--- EXTRACTED TEXT ---

This would be precisely the kind of estrangement that I would expect to encounter during a gradual replacement of the brain with any inorganic substitute. At the level at which food becomes non-food, so too would the brain become non-brain, and any animation of the nervous system would fail to be incorporated into personal awareness. The living brain could still learn to use the prosthetic, and ultimately imbue it with its own articulation and familiarity to a surprising extent, but it is a one way street and the prosthetic has no capacity to find the personal awareness and merge with it.
Attack and Redemption of Computational Theory of Mind
- 1. There is nothing at all which cannot be reduced to an encounter*, and that encounters can be presented directly (phenomenally) or re-presented indirectly (physically or semiotically).
- 2. That the nature of encounters can be described as aesthetic re-acquaintance, nested sensory-motive participation, or simply sense.**
- 3. In consideration of 1, sense is understood in all cases to be pre-mechanical, pre-arithmetic, and inescapably fundamental.
My challenge then, is for CTM to provide a functional account of how numbers encounter each other, and how they came to be separated from the whole of arithmetic truth in the first place. We know that an actual machine must encounter data through physical input to a hardware substrate, but how does an ideal machine (e.g. Turing machine, Universal Machine or program) encounter data? How does it insulate itself from data which is not relevant to the machine?

---

> **WORK TO COMPLETE**:
**1.** Rewrite the passage on computational theory of mind from "Attack and Redemption" to "(physically or semiotically).", putting "meetings" in place of "encounters".
**2.** In the passage on computational theory of mind, why is sense understood to be pre-mechanical, pre-arithmetic, and inescapably fundamental?
Work from the text alone.

--- MATERIAL SHOWN ---

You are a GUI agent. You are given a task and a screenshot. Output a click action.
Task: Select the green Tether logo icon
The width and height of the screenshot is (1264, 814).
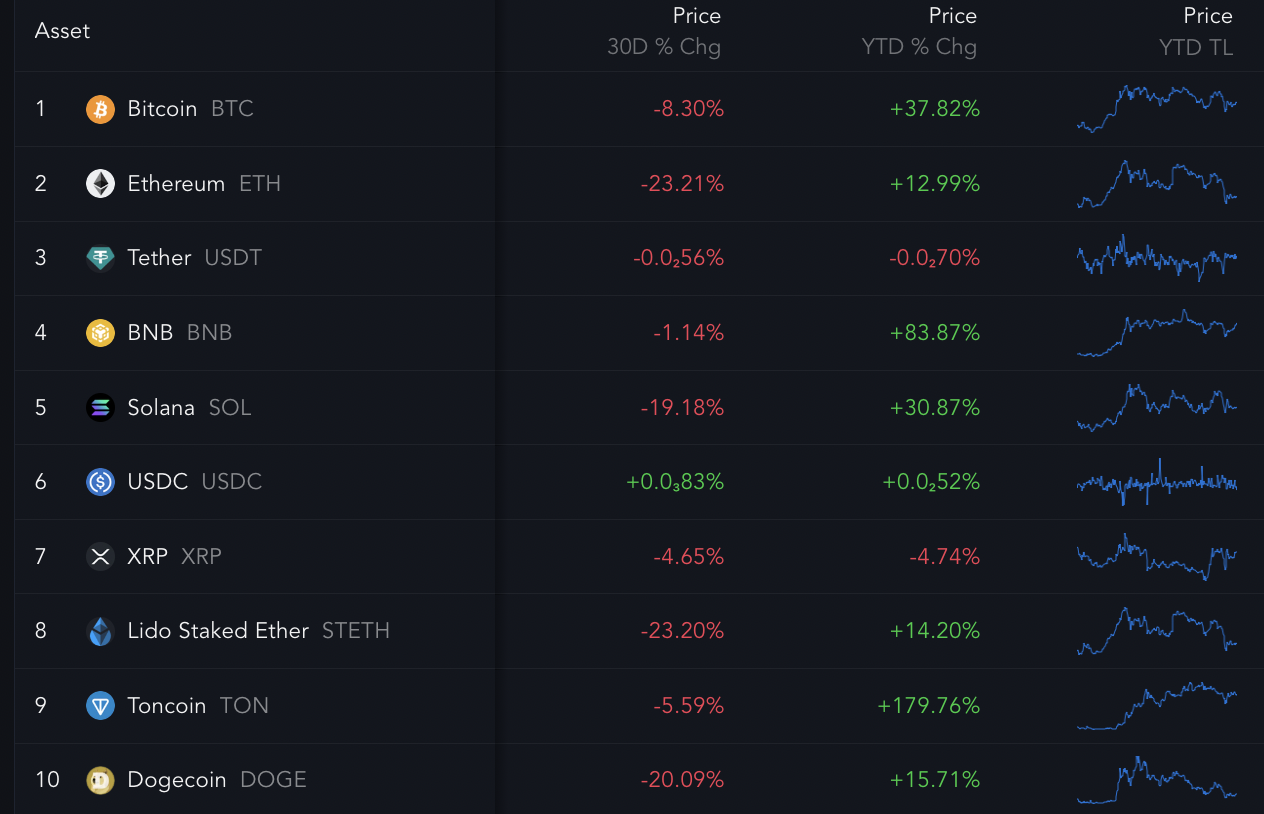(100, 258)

---
--- MATERIAL SHOWN ---

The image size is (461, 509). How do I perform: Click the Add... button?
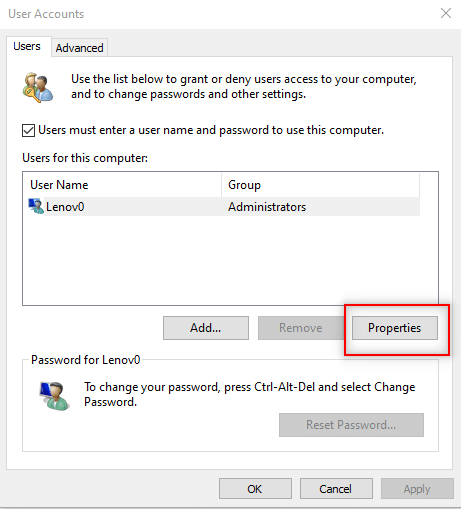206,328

---

> **SOLUTIONS FOR EACH TASK**:
**1.**
Attack and Redemption of Computational Theory of Mind
- 1. There is nothing at all which cannot be reduced to an encounter*, and that meetings can be presented directly (phenomenally) or re-presented indirectly (physically or semiotically).

**2.** The text holds this in consideration of its first point: there is nothing at all that cannot be reduced to an encounter.